Abstract

The inherited ataxias are a large, heterogeneous group of neurodegenerative disorders caused by a variety of gene mutations, the effects of which are exerted through different pathogenic mechanisms. Despite this diversity, oxidative stress seems to be a common factor in the pathogenesis of these disorders, indicating that antioxidants might be potential therapeutics for these currently incurable conditions. Some inherited ataxias, such as ataxia with vitamin E deficiency, are directly caused by defects in small-molecule antioxidants and might be treated by supplying the defective molecule.
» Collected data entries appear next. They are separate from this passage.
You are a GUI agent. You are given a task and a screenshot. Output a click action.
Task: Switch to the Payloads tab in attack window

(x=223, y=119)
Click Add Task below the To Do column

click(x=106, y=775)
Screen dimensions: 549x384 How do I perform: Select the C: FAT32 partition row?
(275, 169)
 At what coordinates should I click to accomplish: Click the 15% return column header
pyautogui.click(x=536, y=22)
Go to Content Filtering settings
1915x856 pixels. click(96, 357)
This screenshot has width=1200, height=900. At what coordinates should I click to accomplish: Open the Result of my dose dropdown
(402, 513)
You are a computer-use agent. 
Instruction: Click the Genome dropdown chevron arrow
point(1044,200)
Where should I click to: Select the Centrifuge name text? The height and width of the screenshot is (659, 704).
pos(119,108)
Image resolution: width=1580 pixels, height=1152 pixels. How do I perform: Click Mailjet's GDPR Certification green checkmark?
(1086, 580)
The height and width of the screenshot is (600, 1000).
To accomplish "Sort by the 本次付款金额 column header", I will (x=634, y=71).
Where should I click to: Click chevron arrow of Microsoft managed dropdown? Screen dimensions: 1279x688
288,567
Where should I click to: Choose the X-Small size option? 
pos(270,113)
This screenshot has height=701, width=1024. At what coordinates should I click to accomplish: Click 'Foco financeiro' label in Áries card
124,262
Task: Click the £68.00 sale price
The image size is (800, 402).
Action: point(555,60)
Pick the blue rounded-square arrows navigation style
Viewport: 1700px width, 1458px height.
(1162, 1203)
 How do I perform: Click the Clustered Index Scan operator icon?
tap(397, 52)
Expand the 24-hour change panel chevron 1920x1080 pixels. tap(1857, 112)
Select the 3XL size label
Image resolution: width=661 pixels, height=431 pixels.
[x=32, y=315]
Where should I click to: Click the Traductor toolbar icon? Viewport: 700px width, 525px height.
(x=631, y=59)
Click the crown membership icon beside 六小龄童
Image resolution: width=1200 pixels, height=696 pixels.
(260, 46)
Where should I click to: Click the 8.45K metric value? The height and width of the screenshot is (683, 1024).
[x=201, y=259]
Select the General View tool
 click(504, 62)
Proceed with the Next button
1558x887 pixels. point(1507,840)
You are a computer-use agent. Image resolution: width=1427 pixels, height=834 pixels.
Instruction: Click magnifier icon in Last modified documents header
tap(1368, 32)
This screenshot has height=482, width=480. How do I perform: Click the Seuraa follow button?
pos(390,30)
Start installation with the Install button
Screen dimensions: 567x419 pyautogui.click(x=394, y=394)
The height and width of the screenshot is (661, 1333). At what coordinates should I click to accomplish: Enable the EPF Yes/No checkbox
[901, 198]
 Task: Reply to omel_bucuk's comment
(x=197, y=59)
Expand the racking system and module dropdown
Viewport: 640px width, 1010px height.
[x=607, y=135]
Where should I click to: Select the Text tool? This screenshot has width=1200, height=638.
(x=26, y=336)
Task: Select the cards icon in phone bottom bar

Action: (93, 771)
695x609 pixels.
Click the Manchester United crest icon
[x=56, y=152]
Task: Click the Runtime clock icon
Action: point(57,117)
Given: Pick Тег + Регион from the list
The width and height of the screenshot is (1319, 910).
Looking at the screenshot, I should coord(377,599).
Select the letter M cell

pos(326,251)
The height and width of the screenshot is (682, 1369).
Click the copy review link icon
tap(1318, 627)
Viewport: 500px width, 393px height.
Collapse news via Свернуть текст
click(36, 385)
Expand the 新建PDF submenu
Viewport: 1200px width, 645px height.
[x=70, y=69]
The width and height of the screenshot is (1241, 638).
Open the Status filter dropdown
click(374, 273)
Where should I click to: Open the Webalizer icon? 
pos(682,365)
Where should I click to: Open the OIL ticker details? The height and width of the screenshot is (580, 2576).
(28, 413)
In most ataxias, however, oxidative stress has more-complex disease-specific causes and consequences, which must be better understood to enable effective treatments to be developed. Results from studies in cellular and animal models need to be brought to the clinic through rigorous trials. The rarity of each of these diseases can, however, make trial design and execution a very difficult task. Challenges include the development of validated clinical assessment tools and biomarkers, and the recruitment of a sufficient number of patients. Despite these obstacles, marked progress has been made in the case of Friedreich ataxia, a disease that has oxidative stress at the core of its pathogenesis. This condition seems to respond to idebenone, a coenzyme Q analog that has antioxidant and oxidative-phosphorylation-stimulating properties.